秋葉原を歩けばいたるところに戦国武将の姿が溢れています。
たとえば…
- 『戦国BASARA』伊達政宗が「Let’s Party!」と叫んで六爪流で敵をぶった斬る。いや、政宗そんな英語使わん…!
- 『信長の忍び』千鳥ちゃんが可愛すぎるけどあんな超有能美少女スパイが史実にいたのか疑問。

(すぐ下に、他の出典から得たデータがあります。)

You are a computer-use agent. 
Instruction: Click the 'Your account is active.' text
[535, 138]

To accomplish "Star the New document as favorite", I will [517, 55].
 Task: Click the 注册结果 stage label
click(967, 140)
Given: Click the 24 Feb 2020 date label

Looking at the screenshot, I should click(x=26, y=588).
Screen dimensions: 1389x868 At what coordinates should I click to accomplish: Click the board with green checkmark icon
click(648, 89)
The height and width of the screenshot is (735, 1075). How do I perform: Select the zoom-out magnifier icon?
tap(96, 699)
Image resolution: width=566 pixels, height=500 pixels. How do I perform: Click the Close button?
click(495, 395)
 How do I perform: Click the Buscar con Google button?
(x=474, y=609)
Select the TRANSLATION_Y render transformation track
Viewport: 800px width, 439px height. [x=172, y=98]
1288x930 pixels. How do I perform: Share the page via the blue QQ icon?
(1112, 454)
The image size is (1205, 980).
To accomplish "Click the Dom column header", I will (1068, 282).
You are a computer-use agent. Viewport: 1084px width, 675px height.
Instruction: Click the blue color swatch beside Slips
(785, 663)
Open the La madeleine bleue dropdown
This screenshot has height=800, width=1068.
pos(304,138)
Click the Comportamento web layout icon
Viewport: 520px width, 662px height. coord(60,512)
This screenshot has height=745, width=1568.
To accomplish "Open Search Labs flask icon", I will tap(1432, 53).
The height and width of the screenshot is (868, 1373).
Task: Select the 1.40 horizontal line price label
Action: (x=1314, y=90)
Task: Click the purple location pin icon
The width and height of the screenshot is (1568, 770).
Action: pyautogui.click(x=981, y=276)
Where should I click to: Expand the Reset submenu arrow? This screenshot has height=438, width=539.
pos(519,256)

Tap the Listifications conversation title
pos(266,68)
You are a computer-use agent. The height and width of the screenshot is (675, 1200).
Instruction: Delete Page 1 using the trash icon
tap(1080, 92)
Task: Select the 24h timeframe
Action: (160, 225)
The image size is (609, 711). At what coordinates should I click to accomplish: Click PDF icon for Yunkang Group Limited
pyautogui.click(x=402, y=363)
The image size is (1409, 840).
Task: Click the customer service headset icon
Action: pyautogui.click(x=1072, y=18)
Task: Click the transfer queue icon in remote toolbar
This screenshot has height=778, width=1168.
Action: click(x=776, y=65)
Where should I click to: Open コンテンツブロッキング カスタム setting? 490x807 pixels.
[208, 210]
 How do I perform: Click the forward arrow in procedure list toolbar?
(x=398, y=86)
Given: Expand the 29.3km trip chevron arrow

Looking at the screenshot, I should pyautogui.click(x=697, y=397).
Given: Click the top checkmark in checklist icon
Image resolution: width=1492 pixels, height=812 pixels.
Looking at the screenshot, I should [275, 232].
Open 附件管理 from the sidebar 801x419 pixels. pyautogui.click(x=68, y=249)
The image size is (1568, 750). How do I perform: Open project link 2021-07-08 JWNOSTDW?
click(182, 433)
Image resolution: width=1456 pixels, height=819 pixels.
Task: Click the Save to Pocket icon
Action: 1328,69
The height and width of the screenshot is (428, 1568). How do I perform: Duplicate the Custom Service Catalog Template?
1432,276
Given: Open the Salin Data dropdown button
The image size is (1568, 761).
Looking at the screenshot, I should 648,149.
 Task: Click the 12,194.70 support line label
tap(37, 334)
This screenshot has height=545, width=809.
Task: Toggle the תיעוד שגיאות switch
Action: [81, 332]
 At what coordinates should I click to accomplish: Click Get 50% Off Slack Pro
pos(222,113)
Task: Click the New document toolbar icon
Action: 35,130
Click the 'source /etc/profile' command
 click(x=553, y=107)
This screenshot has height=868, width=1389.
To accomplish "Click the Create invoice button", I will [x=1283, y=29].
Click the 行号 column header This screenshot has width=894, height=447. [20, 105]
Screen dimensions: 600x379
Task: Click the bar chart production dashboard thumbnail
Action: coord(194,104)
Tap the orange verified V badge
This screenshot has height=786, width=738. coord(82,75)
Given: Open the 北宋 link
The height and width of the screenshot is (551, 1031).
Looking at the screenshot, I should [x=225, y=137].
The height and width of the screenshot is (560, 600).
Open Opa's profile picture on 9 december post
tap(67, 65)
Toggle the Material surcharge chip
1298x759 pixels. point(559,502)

- 『刀剣乱舞』謎の戦場で刀剣男士たちが「主のために」と戦いまくるけどあの刀が戦国で活躍したエピソードはどこ…?
- 『信長の野望』シリーズ武将能力値で織田信長が統率97・政治95と超ハイスペック。だが本当に信長の経済力はそこまであったのか?
アニメやゲームの「戦国」は最高に面白い。
だけど…
「史実の戦国武将の国力って実際どれくらいだったの?」
この疑問にガチで答えたくて今回の記事を書きました。
なぜ「国力」を比べるのか?
戦国時代は武力だけでなく経済力・行政能力・インフラすべてが絡み合った総合格闘技です。
天下人に成り上がるためには:
- 石高(経済基盤)
- 軍事力(兵力、鉄砲数)
- 統治能力(行政)
- 城郭や都市整備(インフラ)
全てが必要。
今回の記事では織田信長・豊臣秀吉・徳川家康、この三大天下人の全盛期の国力を徹底比較します!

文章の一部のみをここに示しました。